8. Go to http://www.yourDrupalsite.com/robots.txt and double-check that your changes are in effect. You may need to do a refresh on your browser to see the changes.
Now your robots.txt file is working as you would expect it to.
Additional changes to the robots.txt file
Using directives and pattern matching commands, the robots.txt file can exclude entire sections of the site from the crawlers like the admin pages, certain individual files like cron.php, and some directories like /scripts and /modules.
In many cases, though, you should tweak your robots.txt file for optimal SEO results. Here are several changes you can make to the file to meet your needs in certain situations:
• You are developing a new site and you don't want it to show up in any search engine until you're ready to launch it. Add Disallow: * just after the User-agent:
• Say you're running a very slow server and you don't want the crawlers to slow your site down for other users. Adjust the Crawl-delay by changing it from 10 to 20.
• If you're on a super-fast server (and you should be, right?) you can tell the bots to bring it on! Change the Crawl-delay to 5 or even 1 second. Monitor your server closely for a few days to make sure it can handle the extra load.
• Say you're running a site which allows people to upload their own images but you don't necessarily want those images to show up in Google. Add these lines at the bottom of your robots.txt file:
User-agent: Googlebot-Image
Disallow: /*.jpg$
Disallow: /*.gif$
Disallow: /*.png$
If all of the files were in the /files/users/images/ directory, you could do this:
User-agent: Googlebot-Image
Disallow: /files/users/images/
• Say you noticed in your server logs that there was a bad robot out there that was scraping all your content. You can try to prevent this by adding this to the bottom of your robots.txt file:
User-agent: Bad-Robot Disallow: *
• If you have installed the XML Sitemap module, then you've got a great tool that you should send out to all of the search engines. However, it's tedious to go to each engine's site and upload your URL. Instead, you can add a couple of simple lines to the robots.txt file.
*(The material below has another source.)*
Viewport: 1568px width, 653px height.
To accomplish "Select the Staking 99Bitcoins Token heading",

For more information, scroll down to the section called Adding your XML Sitemap to the robots.txt file, later in this post.
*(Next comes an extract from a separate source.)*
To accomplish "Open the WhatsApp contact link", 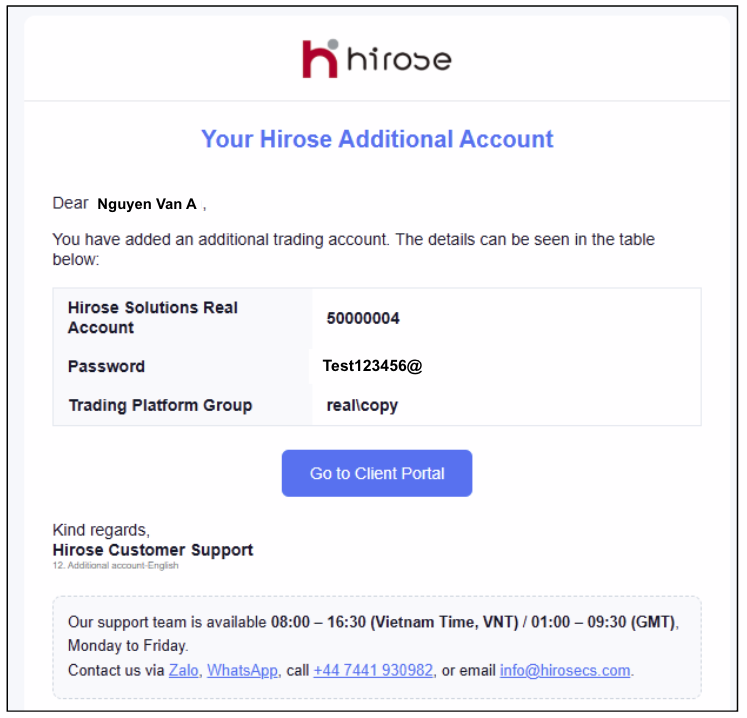I will pyautogui.click(x=242, y=670).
Robots.txt is a request, not a command
Do not expect that just because you put it in the robots.txt file that it will be strictly obeyed. Rogue spiders and bots often ignore your requests. This is highly unlikely from the major search engines, but it can, and does, happen. With this in mind, if you really want to obscure sensitive documents from the rest of the world, put it behind a password-protected section of your site.
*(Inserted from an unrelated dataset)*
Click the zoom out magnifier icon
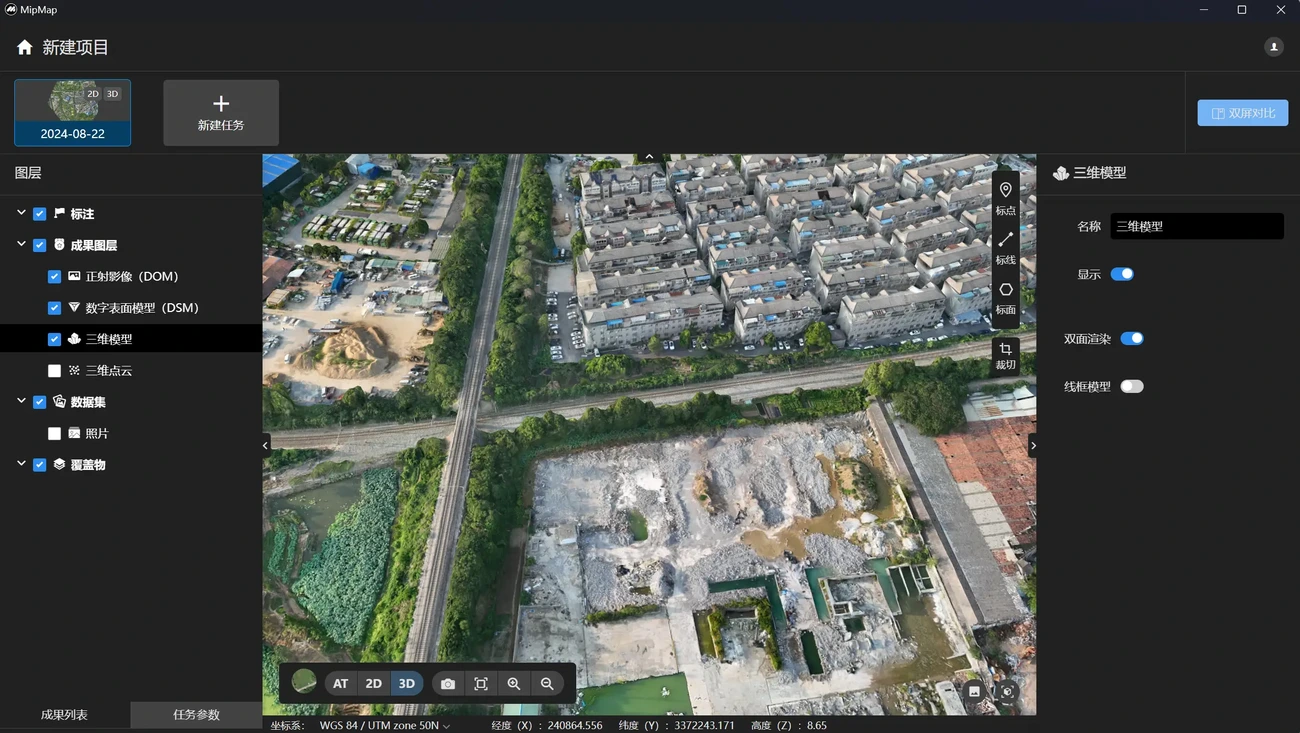The image size is (1300, 733). [547, 684]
Adding your XML Sitemap to the robots.txt file
Another way that that the robots.txt file helps you search engine optimize your Drupal site is by allowing you to specify where your sitemaps are located. While you probably want to submit your sitemap directly to Google, Yahoo!, and MSN, it's a good idea to put a reference to it in the robots.txt file for all of those other search engines. You can do this by carrying out the following steps:
1. Open the robots.txt file for editing.
2. The sitemap directive is independent of the User-agent line, so it doesn't
matter where you place it in your robots.txt file.
• To keep things neat, add this line first:
# Sitemaps
Add these lines for your XML sitemap:
Sitemap: http://www.yourDrupalsite.com/sitemap.xml
Sitemap: http://www.yourDrupalsite.com/?q=sitemap.xml
If you're using the URL list sitemap instead, add these lines:
Sitemap: http://www.yourDrupalsite.com/urllist.txt
Sitemap: http://www.yourDrupalsite.com/?q=urllist.txt
3. Save your robots.txt file, uploading it if necessary, replacing the existing file (you backed it up, didn't you?).
Go to http://www.yourDrupalsite.com/robots.txt and double-check that your changes are in effect. You may need to perform a refresh on your browser to see the changes.
Please Note: If you have an XML sitemap, use it. If not, use the URL list sitemap. However, do not add both, an XML sitemap and a URL list sitemap, to the robots.txt file. It could confuse the search engines; possibly even causing duplicate content on your site. Also, do not add your visitor-facing sitemap to your robots.txt file.